-------- Исходный отрывок

Осенью 1797 года прибыл в Петербург кавалер мальтийского ордена Рачинский, привезший с собою крест Ла-Валетта (Крест этого знаменитого гроссмейстера хранился в сокровищнице ордена, как драгоценнейший памятник.). Граф Литта был наименован посланником гроссмейстера, и 27 ноября 1797 г. разыграна была, по возможности серьезно, комедия его приема. 29-го числа того же месяца происходила публичная аудиенция. Весь сенат стоял по правую сторону трона, на котором восседал Павел, в парадном костюме, окруженный государственным канцлером князем Безбородко, вице-канцлером князем Куракиным и др. высшими сановниками. Литта был одет в большую мантию из черного бархата, лице его имело торжественное выражение; сопровождаемый императорским комиссаром, обер-церемониймейстером и секретарем посольства, предшествуемый тремя рыцарями, несшими на златотканых подушках облачение для государя, крест Ла-Валетта и несколько других крестов для царской фамилии, он приблизился к трону и произнес речь на французском языке. По окончании ее, он вручил свои верительные грамоты государю, который передал их князю Безбородко. Последний отвечал по-русски, что император с удовольствием соизволяет на присвоение титула протектора ордена и принятие креста бывшего гроссмейстера Ла-Валетта. После этого Литта поднес крест государю и, между прочим, произнес следующую фразу: “Вот знак почтения, которое храбрость оказывает добродетели”. Когда посланник, подойдя к Павлу, стал возлагать на него мальтийское облачение, то Кутайсов завязывал ленты оного. Хитрый итальянец Литта хотел доставить этому старому служителю какую-нибудь роль при торжестве; хотя было бы гораздо естественнее, если бы эта легкая работа была исполнена обер-камергером.

----------------
-------- Предоставленные данные

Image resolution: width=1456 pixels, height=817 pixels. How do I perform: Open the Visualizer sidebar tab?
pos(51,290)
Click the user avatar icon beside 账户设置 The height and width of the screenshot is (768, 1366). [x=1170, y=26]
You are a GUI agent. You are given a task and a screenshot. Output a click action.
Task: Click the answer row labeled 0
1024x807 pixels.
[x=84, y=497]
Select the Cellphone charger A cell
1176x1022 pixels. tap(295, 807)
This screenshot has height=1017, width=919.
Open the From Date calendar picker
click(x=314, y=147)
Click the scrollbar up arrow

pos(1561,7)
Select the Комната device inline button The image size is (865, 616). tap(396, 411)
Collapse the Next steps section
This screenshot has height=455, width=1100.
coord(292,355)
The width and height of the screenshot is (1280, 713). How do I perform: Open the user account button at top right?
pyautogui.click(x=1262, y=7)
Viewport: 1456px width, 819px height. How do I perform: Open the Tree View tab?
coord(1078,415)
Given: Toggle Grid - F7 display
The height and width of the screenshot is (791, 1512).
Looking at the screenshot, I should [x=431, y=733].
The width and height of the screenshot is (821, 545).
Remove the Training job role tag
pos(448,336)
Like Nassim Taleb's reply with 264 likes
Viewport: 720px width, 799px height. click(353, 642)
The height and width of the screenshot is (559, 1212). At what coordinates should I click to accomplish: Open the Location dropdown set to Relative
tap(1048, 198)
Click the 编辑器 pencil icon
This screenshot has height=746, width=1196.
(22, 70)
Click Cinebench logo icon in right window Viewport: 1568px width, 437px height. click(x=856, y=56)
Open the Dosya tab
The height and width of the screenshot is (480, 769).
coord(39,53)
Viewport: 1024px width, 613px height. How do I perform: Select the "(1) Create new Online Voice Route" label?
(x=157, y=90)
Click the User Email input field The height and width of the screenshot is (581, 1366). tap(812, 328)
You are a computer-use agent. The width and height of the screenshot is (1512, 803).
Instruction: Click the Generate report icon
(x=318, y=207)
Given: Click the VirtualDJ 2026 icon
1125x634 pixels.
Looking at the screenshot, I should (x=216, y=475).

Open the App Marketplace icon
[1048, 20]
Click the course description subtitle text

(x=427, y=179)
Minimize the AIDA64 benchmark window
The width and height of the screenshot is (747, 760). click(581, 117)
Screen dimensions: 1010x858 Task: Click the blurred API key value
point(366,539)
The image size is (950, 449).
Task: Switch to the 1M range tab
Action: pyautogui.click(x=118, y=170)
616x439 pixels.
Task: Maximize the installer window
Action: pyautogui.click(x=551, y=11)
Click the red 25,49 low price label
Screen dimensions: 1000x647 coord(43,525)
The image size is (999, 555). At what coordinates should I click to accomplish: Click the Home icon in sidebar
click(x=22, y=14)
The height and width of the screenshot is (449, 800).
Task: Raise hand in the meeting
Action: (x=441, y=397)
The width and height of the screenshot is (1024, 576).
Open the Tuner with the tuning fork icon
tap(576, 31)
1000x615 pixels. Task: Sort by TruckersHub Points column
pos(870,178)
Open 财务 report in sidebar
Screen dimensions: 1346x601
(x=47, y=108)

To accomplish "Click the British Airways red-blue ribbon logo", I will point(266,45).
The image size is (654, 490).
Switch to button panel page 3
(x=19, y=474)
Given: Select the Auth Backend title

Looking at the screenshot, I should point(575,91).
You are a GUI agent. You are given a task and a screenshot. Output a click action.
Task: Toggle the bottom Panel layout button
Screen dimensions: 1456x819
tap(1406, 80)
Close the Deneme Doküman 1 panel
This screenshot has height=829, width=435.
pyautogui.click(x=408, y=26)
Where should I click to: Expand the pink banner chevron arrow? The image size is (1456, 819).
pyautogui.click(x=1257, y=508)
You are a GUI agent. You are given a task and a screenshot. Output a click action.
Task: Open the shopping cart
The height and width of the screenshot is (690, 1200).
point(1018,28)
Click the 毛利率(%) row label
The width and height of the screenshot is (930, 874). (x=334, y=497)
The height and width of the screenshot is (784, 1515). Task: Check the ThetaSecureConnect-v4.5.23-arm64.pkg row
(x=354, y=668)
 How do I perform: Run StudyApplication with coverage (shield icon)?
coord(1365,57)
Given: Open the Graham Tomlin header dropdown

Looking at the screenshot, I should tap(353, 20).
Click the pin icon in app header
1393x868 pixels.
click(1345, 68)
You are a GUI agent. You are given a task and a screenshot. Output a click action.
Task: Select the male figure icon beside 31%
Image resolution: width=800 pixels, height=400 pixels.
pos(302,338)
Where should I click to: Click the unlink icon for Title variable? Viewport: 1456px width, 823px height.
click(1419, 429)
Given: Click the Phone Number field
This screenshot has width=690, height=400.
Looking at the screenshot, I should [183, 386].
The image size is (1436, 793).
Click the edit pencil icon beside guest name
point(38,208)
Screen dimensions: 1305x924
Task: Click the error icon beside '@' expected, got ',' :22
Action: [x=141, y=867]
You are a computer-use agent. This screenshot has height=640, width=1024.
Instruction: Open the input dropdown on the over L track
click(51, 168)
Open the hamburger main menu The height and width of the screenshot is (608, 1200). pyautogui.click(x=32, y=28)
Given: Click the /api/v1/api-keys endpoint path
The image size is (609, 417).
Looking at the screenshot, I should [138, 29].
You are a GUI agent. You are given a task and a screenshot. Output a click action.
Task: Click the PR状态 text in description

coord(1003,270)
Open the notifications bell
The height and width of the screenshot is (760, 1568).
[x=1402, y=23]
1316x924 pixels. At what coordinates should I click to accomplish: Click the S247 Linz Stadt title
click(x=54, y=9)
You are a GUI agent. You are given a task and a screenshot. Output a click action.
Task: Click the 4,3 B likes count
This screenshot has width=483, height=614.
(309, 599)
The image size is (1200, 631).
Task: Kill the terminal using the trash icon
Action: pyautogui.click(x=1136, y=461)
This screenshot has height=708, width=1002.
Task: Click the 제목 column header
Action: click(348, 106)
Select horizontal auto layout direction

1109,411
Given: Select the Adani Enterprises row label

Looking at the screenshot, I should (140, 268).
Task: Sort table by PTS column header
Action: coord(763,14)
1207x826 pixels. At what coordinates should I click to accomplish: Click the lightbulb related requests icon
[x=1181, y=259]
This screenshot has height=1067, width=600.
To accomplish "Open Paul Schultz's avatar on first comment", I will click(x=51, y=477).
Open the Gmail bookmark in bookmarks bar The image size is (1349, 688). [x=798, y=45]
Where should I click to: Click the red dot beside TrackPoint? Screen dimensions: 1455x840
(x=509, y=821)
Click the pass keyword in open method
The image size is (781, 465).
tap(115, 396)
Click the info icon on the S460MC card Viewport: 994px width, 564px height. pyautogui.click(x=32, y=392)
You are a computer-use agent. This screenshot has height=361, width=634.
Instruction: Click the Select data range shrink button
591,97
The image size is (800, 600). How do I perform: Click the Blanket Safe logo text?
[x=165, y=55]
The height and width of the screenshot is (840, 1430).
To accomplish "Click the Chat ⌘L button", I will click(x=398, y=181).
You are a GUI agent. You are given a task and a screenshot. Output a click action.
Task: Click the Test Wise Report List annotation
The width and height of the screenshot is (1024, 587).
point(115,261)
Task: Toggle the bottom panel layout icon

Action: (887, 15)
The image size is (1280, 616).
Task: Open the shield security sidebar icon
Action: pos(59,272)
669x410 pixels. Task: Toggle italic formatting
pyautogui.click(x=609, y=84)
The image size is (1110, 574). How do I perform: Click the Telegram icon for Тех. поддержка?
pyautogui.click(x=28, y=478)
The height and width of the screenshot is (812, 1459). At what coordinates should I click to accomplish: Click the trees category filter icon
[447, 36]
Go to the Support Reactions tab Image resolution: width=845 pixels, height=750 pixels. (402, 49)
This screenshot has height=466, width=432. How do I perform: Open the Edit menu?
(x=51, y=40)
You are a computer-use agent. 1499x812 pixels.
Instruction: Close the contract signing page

----------------

Условия заданий ::
(A) Определите, согласуются ли с отрывком о мальтийском посланнике Литте следующие утверждения: (i) публичная аудиенция прошла 29 ноября 1797 года; (ii) князь Безбородко отвечал Литте по-французски; (iii) ленты мальтийского облачения завязывал обер-камергер. Для каждого ответьте «да» или «нет» и приведите решающие слова из отрывка в точной цитате.
(B) Во что был одет Литта, согласно отрывку о мальтийском посланнике Литте?
(C) Продолжите отрывок о мальтийском посланнике Литте, начав сразу после его последнего предложения.

Письменные ответы ::
(A)
(i) Да: «27 ноября 1797 г.» и «29-го числа того же месяца происходила публичная аудиенция».
(ii) Нет: «Последний отвечал по-русски».
(iii) Нет: «Кутайсов завязывал ленты оного».

(B) В большую мантию из черного бархата.

(C)
Обойду молчанием те церемонии, которые происходили у императрицы, а также возведение в рыцарское звание великих князей и принца Конде, который был одновременно сделан кавалером большого креста и великим приором.... Вскоре, однако, мальтийский орден был недостойным образом профанирован и потерял свое значение.

Если припомнить события, которые, в конце 1797 года, свершились во Франции, то нельзя удивляться тому беспокойству, которое выказывал Павел, в виду старания приверженцев разрушительных доктрин — повсюду пропагандировать их. По донесениям своих послов и многочисленных эмиссаров он хорошо знал обо всех подобных попытках, и потому с особенной подозрительностью относился к тому классу иностранцев, которые, под предлогом образования юношества, внушали ему презрение ко всему, что называется послушанием, долгом и правилом. Низвергнуть прежние идеи, дабы всему дать новый вид, — вот направление, которому стали следовать не только [386] немецкие и швейцарские учители, но и некоторые из лютеранских и реформатских пасторов.

На одном из придворных вечеров император обратился ко мне с вопросом:

— “Не слыхали вы о новых проделках и нововведениях ваших лифляндских пасторов?”

“Нет, государь, не слыхал”.

— “Ну, так я должен вам сообщить, что там некоторые из этих господ изменили обряд крещения и стараются ввести много разных новостей”.

После этого он рассказал мне об одном лифляндском семействе, где пастор, гувернер и учитель стали говорить друг другу “ты”, придерживаясь принципов равенства, и повелел мне обратить внимание на это обстоятельство.

— “Я буду охранять лютеранскую церковь, — продолжал он с горячностью, — потому что учение ее известно; но если всякий пастор вздумает, по своему личному усмотрению, делать перемены, так нужно тут водворить порядок. Вы понимаете меня?”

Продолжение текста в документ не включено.